Biography: Developing as Gauguin

 Go back to Gauguin Biography Part 1- The Beginnings of a Man and Artist


In 1886, Gauguin did little painting but created ceramics instead.  Soon he fell ill and was hospitalized for a month.  He dreamed his old dream of leaving Paris for a warmer climate, perhaps in pursuit of his dream-like memory of paradise.  In April of 1887, he left to Panama, where his sister’s husband was working as a business man. Yet, Gauguin’s paradise was soon met with the reality of poverty, illness, and neglect.  Even Martinique became unbearable.  Without the money for the passage, Gauguin had to work as a deck-hand to return to France.  Yet, this trip was a turning point in his career.  He brought back with him 12 pictures.  These began to have brighter colors and tapestry-like design.  It was his first break with Impressionism.

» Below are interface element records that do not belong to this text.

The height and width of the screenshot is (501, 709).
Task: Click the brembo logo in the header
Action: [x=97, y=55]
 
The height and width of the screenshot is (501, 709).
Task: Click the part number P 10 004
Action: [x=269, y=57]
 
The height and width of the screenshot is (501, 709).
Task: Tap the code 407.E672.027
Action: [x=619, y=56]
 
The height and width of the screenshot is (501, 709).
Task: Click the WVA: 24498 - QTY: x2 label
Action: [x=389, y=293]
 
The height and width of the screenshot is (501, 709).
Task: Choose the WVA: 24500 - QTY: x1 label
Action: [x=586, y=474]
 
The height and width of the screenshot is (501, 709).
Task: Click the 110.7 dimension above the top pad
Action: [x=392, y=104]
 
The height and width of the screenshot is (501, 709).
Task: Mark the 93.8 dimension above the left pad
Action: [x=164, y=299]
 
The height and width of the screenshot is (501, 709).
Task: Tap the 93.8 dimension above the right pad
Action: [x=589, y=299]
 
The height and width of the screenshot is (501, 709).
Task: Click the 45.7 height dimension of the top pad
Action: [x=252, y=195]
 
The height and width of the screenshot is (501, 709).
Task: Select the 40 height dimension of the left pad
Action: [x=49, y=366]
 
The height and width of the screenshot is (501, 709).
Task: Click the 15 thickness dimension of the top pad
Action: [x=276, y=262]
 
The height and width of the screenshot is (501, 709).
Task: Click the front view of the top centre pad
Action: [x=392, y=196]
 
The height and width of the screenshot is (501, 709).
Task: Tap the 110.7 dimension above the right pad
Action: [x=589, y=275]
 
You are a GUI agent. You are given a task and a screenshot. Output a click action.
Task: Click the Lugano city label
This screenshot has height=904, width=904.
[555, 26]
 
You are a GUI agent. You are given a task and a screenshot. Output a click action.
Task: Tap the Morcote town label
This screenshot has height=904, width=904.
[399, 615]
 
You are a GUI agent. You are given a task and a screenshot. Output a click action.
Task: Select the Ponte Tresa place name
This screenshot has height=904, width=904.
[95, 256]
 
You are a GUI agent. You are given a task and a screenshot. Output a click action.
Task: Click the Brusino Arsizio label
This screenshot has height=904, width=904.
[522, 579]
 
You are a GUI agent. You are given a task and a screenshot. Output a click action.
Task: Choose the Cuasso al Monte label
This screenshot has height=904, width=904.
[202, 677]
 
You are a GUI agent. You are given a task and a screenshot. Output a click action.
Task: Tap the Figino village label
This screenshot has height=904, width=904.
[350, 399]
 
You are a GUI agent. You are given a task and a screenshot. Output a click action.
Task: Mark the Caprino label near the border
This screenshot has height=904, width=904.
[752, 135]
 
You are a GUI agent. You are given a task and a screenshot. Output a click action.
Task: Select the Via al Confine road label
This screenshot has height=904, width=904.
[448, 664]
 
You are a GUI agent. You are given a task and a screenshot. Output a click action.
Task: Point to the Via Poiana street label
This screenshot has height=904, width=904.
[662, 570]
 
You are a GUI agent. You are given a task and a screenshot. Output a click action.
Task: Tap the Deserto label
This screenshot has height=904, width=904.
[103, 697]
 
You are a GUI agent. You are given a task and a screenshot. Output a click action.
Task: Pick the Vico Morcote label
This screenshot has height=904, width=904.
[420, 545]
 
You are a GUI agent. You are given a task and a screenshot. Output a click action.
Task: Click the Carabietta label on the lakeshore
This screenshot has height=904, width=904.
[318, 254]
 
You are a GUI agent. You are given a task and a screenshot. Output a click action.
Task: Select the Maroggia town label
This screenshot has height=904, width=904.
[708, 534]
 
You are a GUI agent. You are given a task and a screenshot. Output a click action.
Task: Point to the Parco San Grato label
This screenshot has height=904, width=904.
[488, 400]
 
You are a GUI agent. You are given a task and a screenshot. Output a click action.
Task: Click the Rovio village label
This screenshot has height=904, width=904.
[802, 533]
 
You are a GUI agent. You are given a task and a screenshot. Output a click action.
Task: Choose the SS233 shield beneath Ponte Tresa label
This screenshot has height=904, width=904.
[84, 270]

In February of 1888, Gauguin returned to Brittany.  He left in search for “wildness and primitiveness”.  At the beginning of his stay he was ill and the weather was bad.  Yet, as spring came he became healthier and the weather cleared up.  He painted frequently, but without really developing as an artist.  That is, until Emile Bernard arrived in August.  Bernard brought with him a style which he had just invented – cloissonism.  He believed that the basics of geometry and color could better express emotion than a painting that followed reality too closely. 

After Bernard’s Breton Women in the Meadow, Gauguin painted his masterpiece, The Vision After the Sermon.  It held a similar idea, yet Gauguin painted the Breton women in a more realistic style and their vision in the more emotional style. He wanted to give the work to a local church so he and his friends carried it to the nearby village of Nizon.  However, the church would not accept the gift, and thus it was removed.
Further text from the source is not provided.